EXERCISE PROMPT:
Rewrite the items below, switching every instance of "Screen dimensions" to "Screen size" and leaving everything else unchanged.

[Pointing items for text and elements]
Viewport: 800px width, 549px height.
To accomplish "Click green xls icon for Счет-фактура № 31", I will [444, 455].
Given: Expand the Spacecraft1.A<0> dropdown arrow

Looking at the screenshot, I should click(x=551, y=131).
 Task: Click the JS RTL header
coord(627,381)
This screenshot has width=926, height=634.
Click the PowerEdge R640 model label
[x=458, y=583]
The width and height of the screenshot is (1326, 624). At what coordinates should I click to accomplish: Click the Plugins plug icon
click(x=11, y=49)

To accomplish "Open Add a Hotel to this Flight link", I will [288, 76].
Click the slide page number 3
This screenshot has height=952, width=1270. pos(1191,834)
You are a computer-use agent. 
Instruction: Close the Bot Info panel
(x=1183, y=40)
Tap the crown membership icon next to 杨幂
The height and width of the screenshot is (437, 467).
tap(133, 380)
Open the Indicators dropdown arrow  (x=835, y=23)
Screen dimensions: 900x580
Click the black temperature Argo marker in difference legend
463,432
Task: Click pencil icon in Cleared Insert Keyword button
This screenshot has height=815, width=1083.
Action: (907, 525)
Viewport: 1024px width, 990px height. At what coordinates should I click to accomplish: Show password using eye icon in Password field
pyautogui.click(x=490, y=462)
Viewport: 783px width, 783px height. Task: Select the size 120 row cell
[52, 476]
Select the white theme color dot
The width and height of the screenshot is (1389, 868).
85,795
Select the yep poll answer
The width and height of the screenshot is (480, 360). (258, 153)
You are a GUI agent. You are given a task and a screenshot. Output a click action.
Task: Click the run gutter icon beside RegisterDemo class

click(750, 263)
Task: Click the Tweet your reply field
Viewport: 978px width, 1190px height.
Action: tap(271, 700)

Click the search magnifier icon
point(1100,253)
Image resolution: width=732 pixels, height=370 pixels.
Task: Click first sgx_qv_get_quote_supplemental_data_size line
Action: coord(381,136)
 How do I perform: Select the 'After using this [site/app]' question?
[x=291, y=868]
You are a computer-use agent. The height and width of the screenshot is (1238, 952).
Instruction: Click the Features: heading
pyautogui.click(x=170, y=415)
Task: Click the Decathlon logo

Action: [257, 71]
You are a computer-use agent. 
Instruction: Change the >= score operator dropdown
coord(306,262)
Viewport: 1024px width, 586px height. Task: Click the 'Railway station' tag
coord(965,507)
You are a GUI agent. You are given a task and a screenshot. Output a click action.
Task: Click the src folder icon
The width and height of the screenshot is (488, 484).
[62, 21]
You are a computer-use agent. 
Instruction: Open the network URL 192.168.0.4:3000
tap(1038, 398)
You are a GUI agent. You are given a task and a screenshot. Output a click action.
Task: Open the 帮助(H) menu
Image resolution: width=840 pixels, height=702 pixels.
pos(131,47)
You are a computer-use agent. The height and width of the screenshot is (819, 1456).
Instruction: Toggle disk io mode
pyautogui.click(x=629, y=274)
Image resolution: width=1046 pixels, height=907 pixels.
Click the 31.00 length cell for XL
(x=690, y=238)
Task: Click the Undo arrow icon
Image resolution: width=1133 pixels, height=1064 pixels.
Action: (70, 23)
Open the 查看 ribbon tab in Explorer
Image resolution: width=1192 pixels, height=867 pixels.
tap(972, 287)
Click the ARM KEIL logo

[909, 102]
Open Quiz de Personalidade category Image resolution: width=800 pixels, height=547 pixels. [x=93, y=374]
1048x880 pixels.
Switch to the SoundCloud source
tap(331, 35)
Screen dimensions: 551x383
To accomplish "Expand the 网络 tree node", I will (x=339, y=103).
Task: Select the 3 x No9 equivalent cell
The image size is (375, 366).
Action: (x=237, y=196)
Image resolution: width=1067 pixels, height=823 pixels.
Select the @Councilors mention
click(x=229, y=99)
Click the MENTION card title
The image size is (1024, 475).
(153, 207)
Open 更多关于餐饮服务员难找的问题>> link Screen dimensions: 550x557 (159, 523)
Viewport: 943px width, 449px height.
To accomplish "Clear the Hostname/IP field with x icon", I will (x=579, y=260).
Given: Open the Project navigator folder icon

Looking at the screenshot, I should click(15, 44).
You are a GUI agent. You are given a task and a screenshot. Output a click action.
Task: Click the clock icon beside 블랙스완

SOLVED PROBLEM:
Viewport: 800px width, 549px height.
To accomplish "Click green xls icon for Счет-фактура № 31", I will [444, 455].
Given: Expand the Spacecraft1.A<0> dropdown arrow

Looking at the screenshot, I should click(x=551, y=131).
 Task: Click the JS RTL header
coord(627,381)
This screenshot has width=926, height=634.
Click the PowerEdge R640 model label
[x=458, y=583]
The width and height of the screenshot is (1326, 624). At what coordinates should I click to accomplish: Click the Plugins plug icon
click(x=11, y=49)

To accomplish "Open Add a Hotel to this Flight link", I will [288, 76].
Click the slide page number 3
This screenshot has height=952, width=1270. pos(1191,834)
You are a computer-use agent. 
Instruction: Close the Bot Info panel
(x=1183, y=40)
Tap the crown membership icon next to 杨幂
The height and width of the screenshot is (437, 467).
tap(133, 380)
Open the Indicators dropdown arrow  (x=835, y=23)
Screen size: 900x580
Click the black temperature Argo marker in difference legend
463,432
Task: Click pencil icon in Cleared Insert Keyword button
This screenshot has height=815, width=1083.
Action: (907, 525)
Viewport: 1024px width, 990px height. At what coordinates should I click to accomplish: Show password using eye icon in Password field
pyautogui.click(x=490, y=462)
Viewport: 783px width, 783px height. Task: Select the size 120 row cell
[52, 476]
Select the white theme color dot
The width and height of the screenshot is (1389, 868).
85,795
Select the yep poll answer
The width and height of the screenshot is (480, 360). (258, 153)
You are a GUI agent. You are given a task and a screenshot. Output a click action.
Task: Click the run gutter icon beside RegisterDemo class

click(750, 263)
Task: Click the Tweet your reply field
Viewport: 978px width, 1190px height.
Action: tap(271, 700)

Click the search magnifier icon
point(1100,253)
Image resolution: width=732 pixels, height=370 pixels.
Task: Click first sgx_qv_get_quote_supplemental_data_size line
Action: coord(381,136)
 How do I perform: Select the 'After using this [site/app]' question?
[x=291, y=868]
You are a computer-use agent. The height and width of the screenshot is (1238, 952).
Instruction: Click the Features: heading
pyautogui.click(x=170, y=415)
Task: Click the Decathlon logo

Action: [257, 71]
You are a computer-use agent. 
Instruction: Change the >= score operator dropdown
coord(306,262)
Viewport: 1024px width, 586px height. Task: Click the 'Railway station' tag
coord(965,507)
You are a GUI agent. You are given a task and a screenshot. Output a click action.
Task: Click the src folder icon
The width and height of the screenshot is (488, 484).
[62, 21]
You are a computer-use agent. 
Instruction: Open the network URL 192.168.0.4:3000
tap(1038, 398)
You are a GUI agent. You are given a task and a screenshot. Output a click action.
Task: Open the 帮助(H) menu
Image resolution: width=840 pixels, height=702 pixels.
pos(131,47)
You are a computer-use agent. The height and width of the screenshot is (819, 1456).
Instruction: Toggle disk io mode
pyautogui.click(x=629, y=274)
Image resolution: width=1046 pixels, height=907 pixels.
Click the 31.00 length cell for XL
(x=690, y=238)
Task: Click the Undo arrow icon
Image resolution: width=1133 pixels, height=1064 pixels.
Action: (70, 23)
Open the 查看 ribbon tab in Explorer
Image resolution: width=1192 pixels, height=867 pixels.
tap(972, 287)
Click the ARM KEIL logo

[909, 102]
Open Quiz de Personalidade category Image resolution: width=800 pixels, height=547 pixels. [x=93, y=374]
1048x880 pixels.
Switch to the SoundCloud source
tap(331, 35)
Screen size: 551x383
To accomplish "Expand the 网络 tree node", I will (x=339, y=103).
Task: Select the 3 x No9 equivalent cell
The image size is (375, 366).
Action: (x=237, y=196)
Image resolution: width=1067 pixels, height=823 pixels.
Select the @Councilors mention
click(x=229, y=99)
Click the MENTION card title
The image size is (1024, 475).
(153, 207)
Open 更多关于餐饮服务员难找的问题>> link Screen size: 550x557 (159, 523)
Viewport: 943px width, 449px height.
To accomplish "Clear the Hostname/IP field with x icon", I will (x=579, y=260).
Given: Open the Project navigator folder icon

Looking at the screenshot, I should click(15, 44).
You are a GUI agent. You are given a task and a screenshot. Output a click action.
Task: Click the clock icon beside 블랙스완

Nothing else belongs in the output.